L’exemple de Jake Tapper confirme que la foi des nouveaux convertis est toujours des plus vives. Cependant, il est dommage qu’il ait fallu si longtemps à ce journaliste pour redécouvrir son métier. Il reste désormais à observer si Jake Tapper fera beaucoup d’émules et si leur foi en eux-mêmes sera durable. On peut trouver espoir à cet égard dans le fait que rien n’est plus moutonnier qu’un journaliste.

Un autre signe du changement d’attitude des médias tient à la décision prise par Jonah Peretti, cofondateur et patron de BuzzFeed, de refuser de diffuser une campagne publicitaire républicaine de 1,3 million de dollars sur son site en raison des prises de position de Donald Trump.

Cette décision me semble contre-productive pour au moins deux raisons :

  • même si les médias ont pleinement le droit de choisir les campagnes qu’ils diffusent (Peretti explique qu’il ne passe pas non plus les publicités des cigarettiers en raison de la nocivité de leurs produits), l’usage de cette liberté dans la sphère politique transforme un site d’information en site d’opinion.
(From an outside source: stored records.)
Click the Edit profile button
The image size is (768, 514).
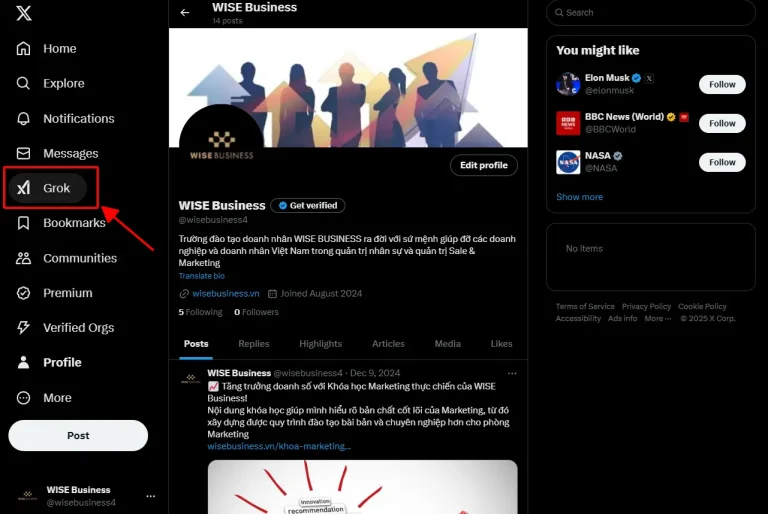click(483, 165)
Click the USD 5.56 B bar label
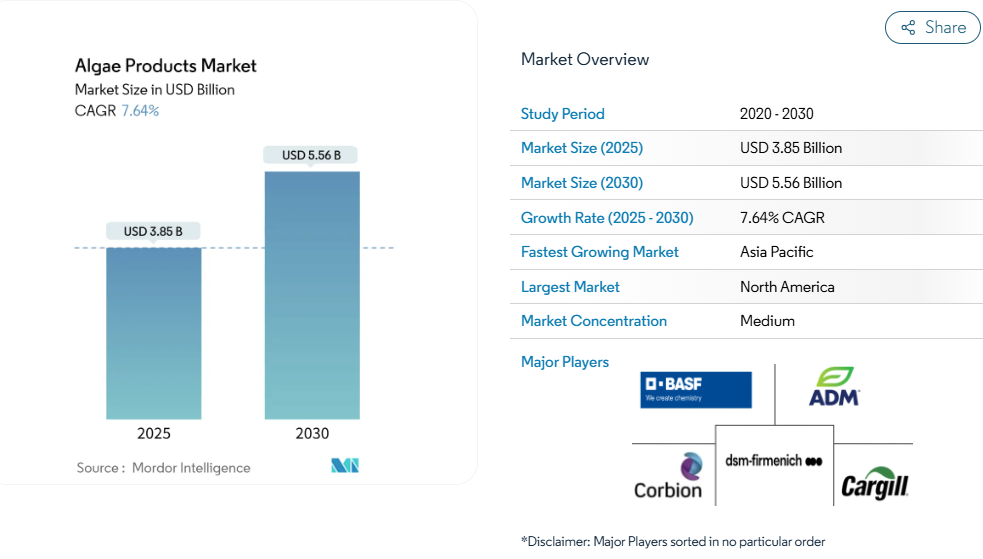The image size is (983, 559). click(311, 155)
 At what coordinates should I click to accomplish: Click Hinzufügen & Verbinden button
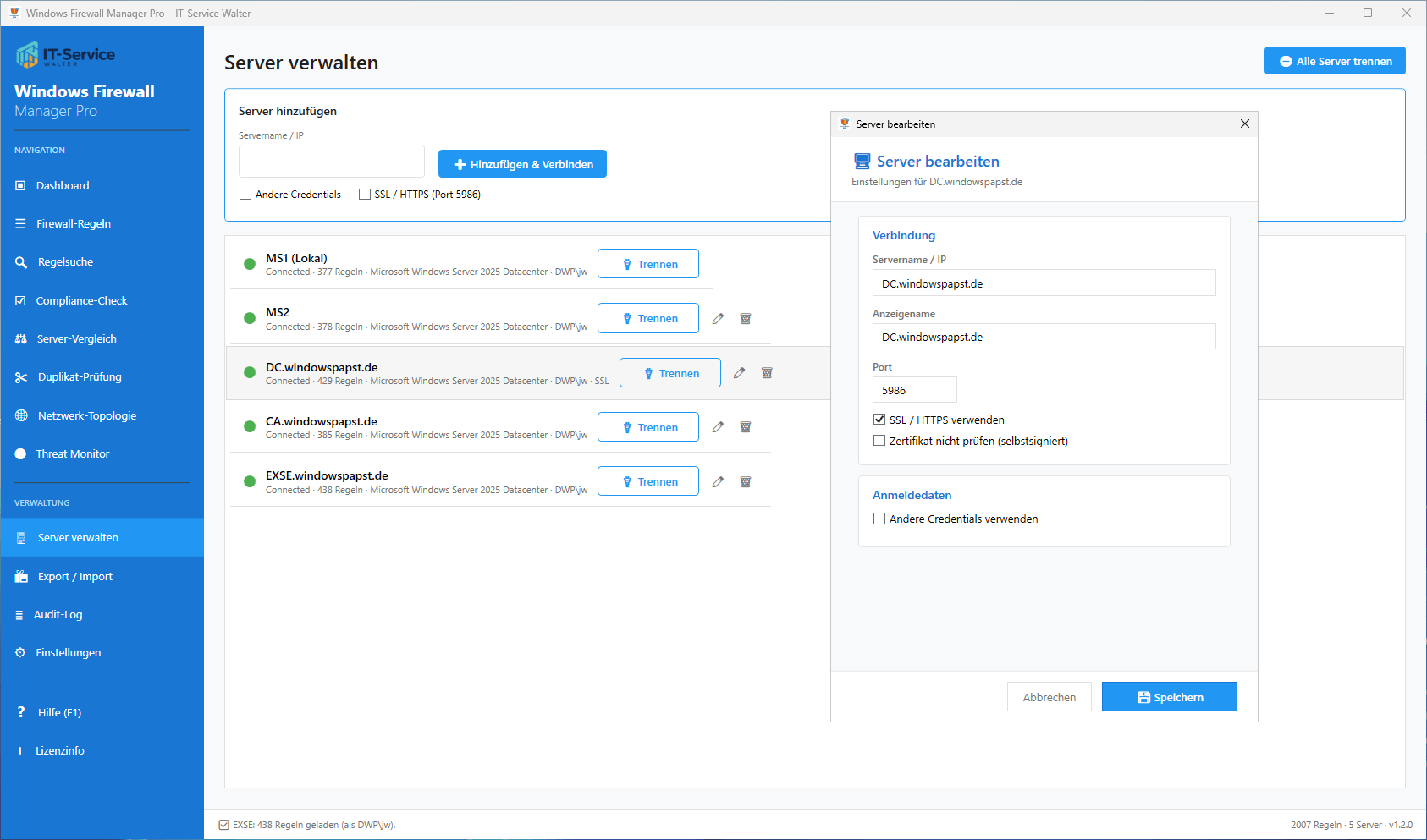click(x=522, y=164)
Surtout, elle accrédite l’idée, déjà véhiculée par la décision du Huffington Post rappelée plus haut, que les médias américains veulent décider de l’issue de l’élection présidentielle à la place des électeurs. Il aurait été beaucoup plus pertinent et efficace à mon sens que BuzzFeed diffuse les publicités républicaines et s’acquitte parallèlement de sa tâche journalistique en révélant les turpitudes et mensonges de Donald Trump, ce que, comme tous les autres médias, il a été largement incompétent ou réticent à faire jusqu’à présent ;
  • la décision de BuzzFeed va nourrir inutilement le message anti-établissement et victimaire de Donald Trump. Ce faisant, elle va avoir un double effet négatif : elle va l’aider à mobiliser ses supporters et va centrer une nouvelle fois le débat autour de sa candidature.

Talleyrand, qui s’y connaissait, disait que

Il y a une arme plus terrible que la calomnie, c’est la vérité“.
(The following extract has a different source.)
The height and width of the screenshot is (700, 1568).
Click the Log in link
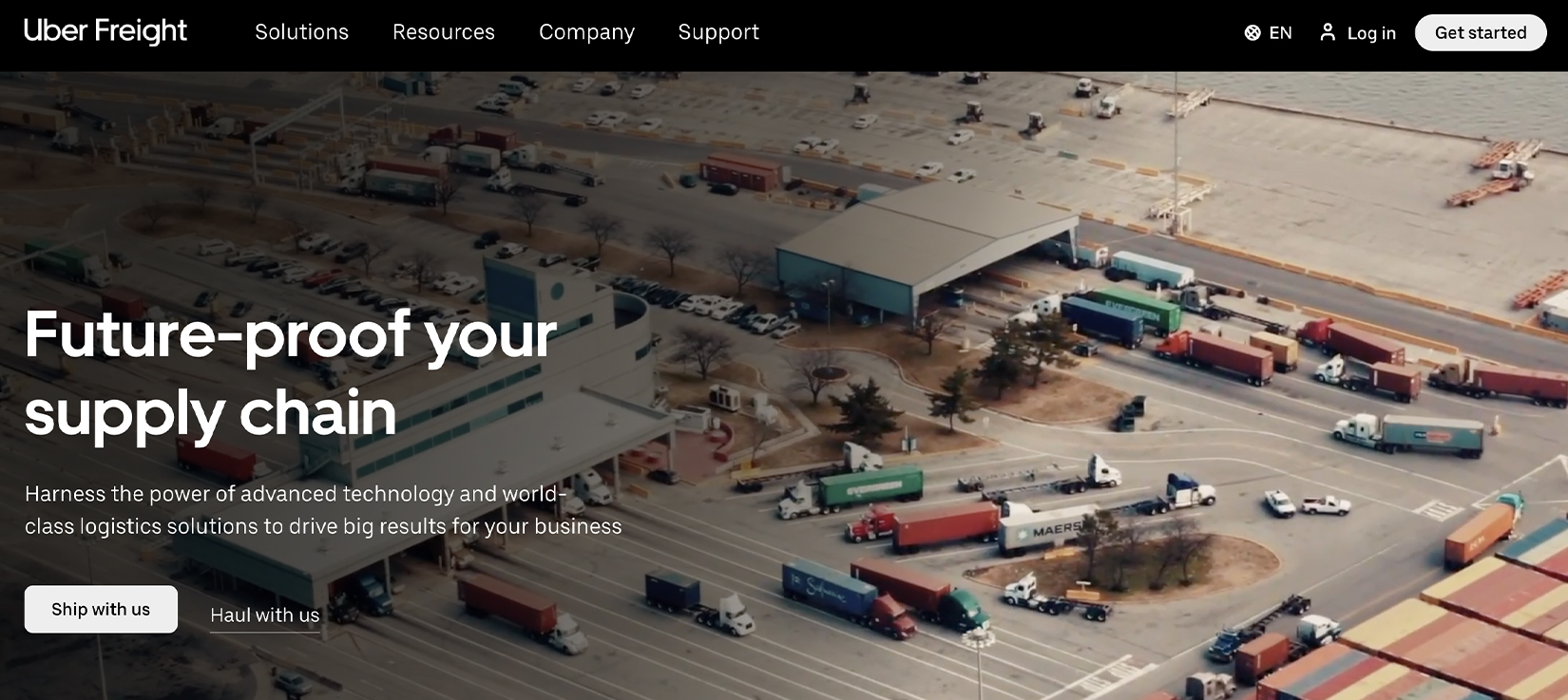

Il est temps que les journalistes américains l’appliquent à Donald Trump.

1 La couleur du Parti républicain outre-Atlantique.

2 Différentes du cycle (lèche-lâche-lynche) souvent adopté par les médias à l’égard des acteurs de l’actualité.

3 Dans l’esprit de Trump, le fait qu’il veuille construire un mur à la frontière entre les Etats-Unis et le Mexique induit que toutes les personnes d’origine mexicaine, au premier rang desquelles le juge en question, ne peuvent avoir une perception favorable à son égard. Incidemment, cette affirmation va à l’encontre de ses autres affirmations selon lesquelles il va l’emporter chez les Latinos lors de l’élection présidentielle.

4 Plusieurs plaintes ont été déposées contre l’université créée par Donald Trump. Ce dernier est accusé d’avoir mis en place un système frauduleux pour extorquer de l’argent à ses élèves en échange d’une prestation très inférieure aux promesses qui leur avaient été faites.